Principal investigator Oana Craciunescu, Ph.D., will present the results of her team's findings at the 27th Annual San Antonio Breast Cancer Symposium, Dec. 8 - 11, 2004.

"Our goal is to shrink the tumor with chemotherapy prior to surgery, so that the surgeon has a greater ability to access and remove all of the tumor," said Craciunescu, a medical physicist at Duke. "But each tumor has its own unique form and structure, called morphology, and function called tumor physiology, which greatly impact how the tumor will respond to various drugs."

Knowing which factors can predict tumor response can reduce unnecessary treatments and individualize therapy for each woman, she said.

In the Duke pilot study of 20 women with locally advanced breast cancer, each woman was injected with a tracer, gadolinium-DTPA, which is preferentially absorbed in the tumor. Locally advanced breast cancer is a tumor larger than 5cm and that may have spread from the breast into the lymph nodes or other tissues next to the breast.

The researchers obtained MRI images of each woman's breast tissue. The rate at which the gadolinium washed in and out of the tumor was carefully measured, as it predicted how the chemotherapy would enter and leak out of the tumor. The MRI images were processed and several parameters relevant to tumor morphology and physiology were extracted.

"Each woman was given a score from 0 to 5 based on specific parameters of her tumor, and we then labeled them as likely to be responders to chemotherapy, non-responders or partial responders," said Craciunescu.
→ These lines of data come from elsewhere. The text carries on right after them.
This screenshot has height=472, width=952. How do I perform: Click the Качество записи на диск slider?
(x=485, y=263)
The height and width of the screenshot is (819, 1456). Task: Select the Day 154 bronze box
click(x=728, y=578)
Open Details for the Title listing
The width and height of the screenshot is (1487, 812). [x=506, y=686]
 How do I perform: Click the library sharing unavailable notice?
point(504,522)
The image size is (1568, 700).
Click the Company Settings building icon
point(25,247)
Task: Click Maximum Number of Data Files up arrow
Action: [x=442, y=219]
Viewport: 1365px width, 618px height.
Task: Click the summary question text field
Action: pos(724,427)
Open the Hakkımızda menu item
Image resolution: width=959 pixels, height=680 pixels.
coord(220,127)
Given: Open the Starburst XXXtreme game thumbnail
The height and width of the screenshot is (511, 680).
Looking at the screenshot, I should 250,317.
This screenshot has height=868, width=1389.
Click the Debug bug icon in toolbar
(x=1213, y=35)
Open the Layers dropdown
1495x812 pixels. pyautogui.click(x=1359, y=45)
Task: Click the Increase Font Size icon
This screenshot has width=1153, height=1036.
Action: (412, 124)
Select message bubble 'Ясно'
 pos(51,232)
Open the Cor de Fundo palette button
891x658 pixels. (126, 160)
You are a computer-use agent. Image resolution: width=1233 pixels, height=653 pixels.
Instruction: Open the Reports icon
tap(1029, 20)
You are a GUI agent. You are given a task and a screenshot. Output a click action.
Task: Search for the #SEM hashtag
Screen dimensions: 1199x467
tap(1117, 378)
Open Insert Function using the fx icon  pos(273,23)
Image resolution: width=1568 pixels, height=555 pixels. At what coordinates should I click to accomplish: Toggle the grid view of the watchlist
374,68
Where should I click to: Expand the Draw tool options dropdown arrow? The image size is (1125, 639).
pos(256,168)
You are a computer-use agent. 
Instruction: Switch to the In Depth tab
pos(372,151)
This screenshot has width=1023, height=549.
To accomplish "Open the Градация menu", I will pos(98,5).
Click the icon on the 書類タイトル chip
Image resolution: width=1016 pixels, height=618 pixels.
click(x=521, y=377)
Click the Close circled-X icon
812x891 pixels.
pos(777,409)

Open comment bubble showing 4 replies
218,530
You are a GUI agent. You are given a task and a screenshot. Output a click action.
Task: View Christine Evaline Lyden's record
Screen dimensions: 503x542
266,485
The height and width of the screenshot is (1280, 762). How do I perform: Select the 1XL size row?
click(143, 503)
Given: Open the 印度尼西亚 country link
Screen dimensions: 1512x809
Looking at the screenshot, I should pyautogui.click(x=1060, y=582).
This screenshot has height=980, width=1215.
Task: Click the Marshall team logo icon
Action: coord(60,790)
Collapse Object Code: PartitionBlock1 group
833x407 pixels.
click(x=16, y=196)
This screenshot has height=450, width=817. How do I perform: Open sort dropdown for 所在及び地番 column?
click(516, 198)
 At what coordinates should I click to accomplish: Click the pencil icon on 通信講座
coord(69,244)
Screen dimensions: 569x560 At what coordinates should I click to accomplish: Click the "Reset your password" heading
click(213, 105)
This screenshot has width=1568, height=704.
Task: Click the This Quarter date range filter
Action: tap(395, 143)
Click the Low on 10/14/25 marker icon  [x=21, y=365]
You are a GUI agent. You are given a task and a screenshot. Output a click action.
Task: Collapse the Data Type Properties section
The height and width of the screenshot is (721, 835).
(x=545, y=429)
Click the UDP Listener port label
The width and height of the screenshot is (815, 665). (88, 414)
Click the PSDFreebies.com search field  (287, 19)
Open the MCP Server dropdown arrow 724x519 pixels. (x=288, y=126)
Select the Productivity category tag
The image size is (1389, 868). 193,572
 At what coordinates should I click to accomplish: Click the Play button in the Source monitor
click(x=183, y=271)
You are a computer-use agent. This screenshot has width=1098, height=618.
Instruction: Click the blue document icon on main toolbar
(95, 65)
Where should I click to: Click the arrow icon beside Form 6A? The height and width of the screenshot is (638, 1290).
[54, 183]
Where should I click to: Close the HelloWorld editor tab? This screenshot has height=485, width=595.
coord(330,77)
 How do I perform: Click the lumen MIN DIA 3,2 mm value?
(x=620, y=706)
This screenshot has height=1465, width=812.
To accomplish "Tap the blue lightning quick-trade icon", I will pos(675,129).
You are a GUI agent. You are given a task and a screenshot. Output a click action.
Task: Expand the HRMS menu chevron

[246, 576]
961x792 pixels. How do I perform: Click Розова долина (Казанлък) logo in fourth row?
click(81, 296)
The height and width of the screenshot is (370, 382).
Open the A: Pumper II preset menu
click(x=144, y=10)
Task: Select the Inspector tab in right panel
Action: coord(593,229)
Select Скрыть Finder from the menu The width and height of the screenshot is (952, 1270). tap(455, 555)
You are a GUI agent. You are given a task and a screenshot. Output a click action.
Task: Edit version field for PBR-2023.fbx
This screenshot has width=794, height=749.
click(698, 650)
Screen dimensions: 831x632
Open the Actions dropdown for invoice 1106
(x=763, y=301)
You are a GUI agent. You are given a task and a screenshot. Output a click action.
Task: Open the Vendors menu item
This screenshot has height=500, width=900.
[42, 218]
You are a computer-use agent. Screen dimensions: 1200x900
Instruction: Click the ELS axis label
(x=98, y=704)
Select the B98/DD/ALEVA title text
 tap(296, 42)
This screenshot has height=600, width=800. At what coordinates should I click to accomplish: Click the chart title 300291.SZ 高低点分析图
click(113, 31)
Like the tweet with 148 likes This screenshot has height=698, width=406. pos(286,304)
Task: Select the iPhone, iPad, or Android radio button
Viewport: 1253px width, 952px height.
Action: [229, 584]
The three primary factors in predicting a tumor's response to chemotherapy were perfusion and permeability – the ability and speed of a substance to flow in and leak out of the tumor – and morphology/cellularity, or the number and placement of cancer cells in the tumor.

"You can see patterns where the tumor is more vascular and therefore more permeable," said Craciunescu. "Tumors with more efficient blood vessels can carry more of the tracer and hence more of the chemotherapy, too."

Tumors that were closely packed with cancer cells did not effectively retain the tracer, the study showed. "Tightly packed tumors are resistant to treatment," said Craciunescu. "If the tracer can't be retained by the tumor, the drug can't be either."

Tumors in which the blood vessels formed a ring pattern around the center were also resistant to chemotherapy because of collapsed blood vessels in the center, which will not carry the drug there, the study showed.

The best responders were homogenous tumors in which blood vessels were evenly distributed throughout the tumor. In these tumors, the gadolinium tended to wash into and out of the tumor slowly.

"We've demonstrated how important tumor morphology and physiology, such as perfusion, permeability and cellularity, can be as predictive tools in determining which tumors will respond to therapy," said Craciunescu. "Our ability to define an individual woman's response to treatment is greatly enhanced by technologies such as MRI and our increasing knowledge of tumor physiology."

The research was funded by a grant from the National Cancer Institute.